*** Opening Materials provided ***
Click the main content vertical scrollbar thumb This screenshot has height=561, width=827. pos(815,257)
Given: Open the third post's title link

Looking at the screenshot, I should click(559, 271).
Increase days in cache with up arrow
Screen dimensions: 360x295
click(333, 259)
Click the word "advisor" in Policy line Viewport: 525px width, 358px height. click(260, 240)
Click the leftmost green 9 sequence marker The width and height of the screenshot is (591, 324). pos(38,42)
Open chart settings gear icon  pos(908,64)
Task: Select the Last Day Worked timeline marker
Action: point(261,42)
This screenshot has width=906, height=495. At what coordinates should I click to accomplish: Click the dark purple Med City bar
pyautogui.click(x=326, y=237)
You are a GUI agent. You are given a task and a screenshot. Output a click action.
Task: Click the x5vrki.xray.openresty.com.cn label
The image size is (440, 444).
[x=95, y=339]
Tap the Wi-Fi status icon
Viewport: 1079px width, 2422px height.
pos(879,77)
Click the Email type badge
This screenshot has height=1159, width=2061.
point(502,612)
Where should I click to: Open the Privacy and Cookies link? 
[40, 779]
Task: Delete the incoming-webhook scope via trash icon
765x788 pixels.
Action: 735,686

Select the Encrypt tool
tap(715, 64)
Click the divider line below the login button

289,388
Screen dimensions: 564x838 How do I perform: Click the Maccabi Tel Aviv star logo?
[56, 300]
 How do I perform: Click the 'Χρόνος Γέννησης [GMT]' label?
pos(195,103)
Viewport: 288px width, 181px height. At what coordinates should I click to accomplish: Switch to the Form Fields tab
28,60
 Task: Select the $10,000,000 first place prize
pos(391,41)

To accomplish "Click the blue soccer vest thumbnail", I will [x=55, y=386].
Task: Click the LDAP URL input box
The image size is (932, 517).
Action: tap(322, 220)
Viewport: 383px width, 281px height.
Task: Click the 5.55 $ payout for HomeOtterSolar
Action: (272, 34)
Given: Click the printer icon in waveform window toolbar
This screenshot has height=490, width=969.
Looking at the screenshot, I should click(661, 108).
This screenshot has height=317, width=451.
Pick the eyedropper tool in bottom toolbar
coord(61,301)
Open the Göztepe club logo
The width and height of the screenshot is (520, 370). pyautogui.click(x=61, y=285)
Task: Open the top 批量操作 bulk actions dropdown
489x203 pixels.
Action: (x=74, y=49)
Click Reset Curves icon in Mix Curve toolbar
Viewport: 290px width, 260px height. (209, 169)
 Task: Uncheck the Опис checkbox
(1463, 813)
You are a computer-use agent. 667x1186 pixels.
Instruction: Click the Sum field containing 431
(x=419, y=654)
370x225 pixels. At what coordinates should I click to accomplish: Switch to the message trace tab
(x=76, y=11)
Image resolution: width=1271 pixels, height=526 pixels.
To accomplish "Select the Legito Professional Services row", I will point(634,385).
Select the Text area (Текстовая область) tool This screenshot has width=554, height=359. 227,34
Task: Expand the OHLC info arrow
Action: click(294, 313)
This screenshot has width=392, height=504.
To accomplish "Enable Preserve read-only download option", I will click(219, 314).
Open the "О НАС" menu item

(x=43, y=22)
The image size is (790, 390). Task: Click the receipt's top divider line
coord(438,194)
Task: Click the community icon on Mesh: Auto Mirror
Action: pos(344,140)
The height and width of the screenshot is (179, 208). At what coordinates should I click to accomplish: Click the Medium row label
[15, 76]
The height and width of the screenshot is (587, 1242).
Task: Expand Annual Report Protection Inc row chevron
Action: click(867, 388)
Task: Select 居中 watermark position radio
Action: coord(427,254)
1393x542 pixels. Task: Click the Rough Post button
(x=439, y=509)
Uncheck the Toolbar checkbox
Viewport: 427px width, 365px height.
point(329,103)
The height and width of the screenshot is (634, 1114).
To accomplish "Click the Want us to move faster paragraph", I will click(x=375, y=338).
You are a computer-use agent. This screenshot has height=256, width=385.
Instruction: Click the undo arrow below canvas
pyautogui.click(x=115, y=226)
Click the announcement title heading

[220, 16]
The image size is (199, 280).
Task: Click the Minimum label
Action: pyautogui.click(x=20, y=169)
*** Closing Materials provided ***
§ **Your instructions**
Search the entries for the string "computer". Copy every line that has it.

§ **Your solution**
You are a computer-use agent. 667x1186 pixels.
You are a computer-use agent. This screenshot has height=256, width=385.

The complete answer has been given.